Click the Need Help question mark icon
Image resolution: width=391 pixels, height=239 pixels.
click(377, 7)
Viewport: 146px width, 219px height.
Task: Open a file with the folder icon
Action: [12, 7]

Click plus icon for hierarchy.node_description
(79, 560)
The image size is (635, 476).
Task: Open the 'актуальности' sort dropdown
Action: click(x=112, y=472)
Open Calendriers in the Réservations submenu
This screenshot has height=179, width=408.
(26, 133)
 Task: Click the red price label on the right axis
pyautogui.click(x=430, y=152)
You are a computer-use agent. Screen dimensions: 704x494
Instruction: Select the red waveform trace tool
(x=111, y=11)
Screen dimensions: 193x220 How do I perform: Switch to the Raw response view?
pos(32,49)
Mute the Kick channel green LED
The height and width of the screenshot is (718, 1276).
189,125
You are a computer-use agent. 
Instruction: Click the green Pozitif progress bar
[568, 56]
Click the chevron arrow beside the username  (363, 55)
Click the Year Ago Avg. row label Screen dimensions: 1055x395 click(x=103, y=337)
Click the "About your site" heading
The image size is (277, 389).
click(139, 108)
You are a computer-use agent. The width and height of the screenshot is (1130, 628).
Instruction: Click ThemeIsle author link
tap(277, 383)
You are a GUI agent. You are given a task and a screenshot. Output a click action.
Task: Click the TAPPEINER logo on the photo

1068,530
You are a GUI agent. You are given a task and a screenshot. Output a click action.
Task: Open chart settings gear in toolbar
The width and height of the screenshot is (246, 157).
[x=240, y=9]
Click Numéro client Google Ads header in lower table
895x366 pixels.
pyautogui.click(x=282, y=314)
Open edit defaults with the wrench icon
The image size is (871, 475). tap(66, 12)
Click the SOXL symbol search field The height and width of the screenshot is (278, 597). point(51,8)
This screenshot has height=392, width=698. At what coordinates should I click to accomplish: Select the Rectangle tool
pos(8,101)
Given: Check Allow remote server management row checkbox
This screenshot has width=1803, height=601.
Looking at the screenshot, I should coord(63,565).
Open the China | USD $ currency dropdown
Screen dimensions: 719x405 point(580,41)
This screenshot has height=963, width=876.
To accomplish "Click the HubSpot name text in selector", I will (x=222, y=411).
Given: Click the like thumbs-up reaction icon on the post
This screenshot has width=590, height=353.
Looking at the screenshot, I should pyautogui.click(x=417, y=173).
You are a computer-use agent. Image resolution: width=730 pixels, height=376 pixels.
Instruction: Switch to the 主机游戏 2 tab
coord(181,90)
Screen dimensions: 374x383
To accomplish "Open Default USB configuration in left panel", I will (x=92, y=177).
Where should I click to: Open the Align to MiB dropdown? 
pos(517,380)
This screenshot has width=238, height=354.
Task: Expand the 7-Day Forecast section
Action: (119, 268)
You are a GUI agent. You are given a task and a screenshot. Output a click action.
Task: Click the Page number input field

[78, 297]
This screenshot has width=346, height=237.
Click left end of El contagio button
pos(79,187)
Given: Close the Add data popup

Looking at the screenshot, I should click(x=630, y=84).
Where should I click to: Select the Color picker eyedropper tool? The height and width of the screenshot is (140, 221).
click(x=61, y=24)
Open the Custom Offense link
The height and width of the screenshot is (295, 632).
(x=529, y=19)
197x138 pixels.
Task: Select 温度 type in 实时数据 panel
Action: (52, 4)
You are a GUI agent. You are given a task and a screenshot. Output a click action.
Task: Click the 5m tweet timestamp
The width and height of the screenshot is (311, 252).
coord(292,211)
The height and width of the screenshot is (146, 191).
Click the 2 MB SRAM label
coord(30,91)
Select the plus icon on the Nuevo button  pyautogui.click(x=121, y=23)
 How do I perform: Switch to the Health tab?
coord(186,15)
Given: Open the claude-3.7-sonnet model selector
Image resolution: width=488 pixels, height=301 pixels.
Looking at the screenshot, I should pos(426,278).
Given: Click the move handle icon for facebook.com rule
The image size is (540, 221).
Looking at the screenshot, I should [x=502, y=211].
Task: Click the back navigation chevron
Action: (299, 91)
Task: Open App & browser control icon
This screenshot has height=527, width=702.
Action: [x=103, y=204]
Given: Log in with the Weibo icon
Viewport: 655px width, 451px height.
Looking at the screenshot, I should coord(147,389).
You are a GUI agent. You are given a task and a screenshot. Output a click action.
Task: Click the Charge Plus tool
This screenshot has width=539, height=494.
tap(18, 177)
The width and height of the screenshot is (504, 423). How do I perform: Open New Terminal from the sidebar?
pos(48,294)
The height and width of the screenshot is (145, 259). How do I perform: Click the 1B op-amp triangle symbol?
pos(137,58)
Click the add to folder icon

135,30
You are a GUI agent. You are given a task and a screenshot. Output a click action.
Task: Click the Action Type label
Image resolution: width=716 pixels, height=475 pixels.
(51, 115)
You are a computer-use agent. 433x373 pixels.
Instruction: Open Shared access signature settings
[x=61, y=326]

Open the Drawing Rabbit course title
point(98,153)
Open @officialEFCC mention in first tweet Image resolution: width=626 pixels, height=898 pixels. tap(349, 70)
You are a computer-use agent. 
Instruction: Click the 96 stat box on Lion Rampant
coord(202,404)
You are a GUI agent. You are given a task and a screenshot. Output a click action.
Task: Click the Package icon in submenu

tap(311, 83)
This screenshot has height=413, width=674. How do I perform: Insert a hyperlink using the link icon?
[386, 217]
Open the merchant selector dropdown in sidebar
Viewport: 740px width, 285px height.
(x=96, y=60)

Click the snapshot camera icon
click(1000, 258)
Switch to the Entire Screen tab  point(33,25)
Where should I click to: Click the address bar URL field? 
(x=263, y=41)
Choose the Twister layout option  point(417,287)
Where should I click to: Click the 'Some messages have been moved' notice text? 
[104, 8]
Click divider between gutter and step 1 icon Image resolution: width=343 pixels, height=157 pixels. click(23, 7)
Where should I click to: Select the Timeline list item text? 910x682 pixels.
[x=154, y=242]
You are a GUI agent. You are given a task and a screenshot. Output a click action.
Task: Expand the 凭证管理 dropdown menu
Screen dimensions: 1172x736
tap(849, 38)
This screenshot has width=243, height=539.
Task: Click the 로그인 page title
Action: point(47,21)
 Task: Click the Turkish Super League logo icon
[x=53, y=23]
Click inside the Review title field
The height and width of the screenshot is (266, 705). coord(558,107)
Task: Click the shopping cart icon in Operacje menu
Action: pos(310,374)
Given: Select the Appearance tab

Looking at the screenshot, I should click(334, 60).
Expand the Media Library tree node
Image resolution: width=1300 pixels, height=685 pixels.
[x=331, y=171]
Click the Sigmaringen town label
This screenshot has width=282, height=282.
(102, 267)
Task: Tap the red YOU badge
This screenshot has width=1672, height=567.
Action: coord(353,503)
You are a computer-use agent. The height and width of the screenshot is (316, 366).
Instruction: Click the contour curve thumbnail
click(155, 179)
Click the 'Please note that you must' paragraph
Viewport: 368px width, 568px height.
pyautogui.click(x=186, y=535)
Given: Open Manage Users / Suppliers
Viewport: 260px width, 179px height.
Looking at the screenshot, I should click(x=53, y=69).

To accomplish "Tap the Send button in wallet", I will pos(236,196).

****************

**BRIEF**
Return word for word the lines above from the line with "The height and width of the screenshot is (145, 259)." to the line with "Task: Click the Action Type label", including both and leaving out all others.

**SOLUTION**
The height and width of the screenshot is (145, 259). How do I perform: Click the 1B op-amp triangle symbol?
pos(137,58)
Click the add to folder icon

135,30
You are a GUI agent. You are given a task and a screenshot. Output a click action.
Task: Click the Action Type label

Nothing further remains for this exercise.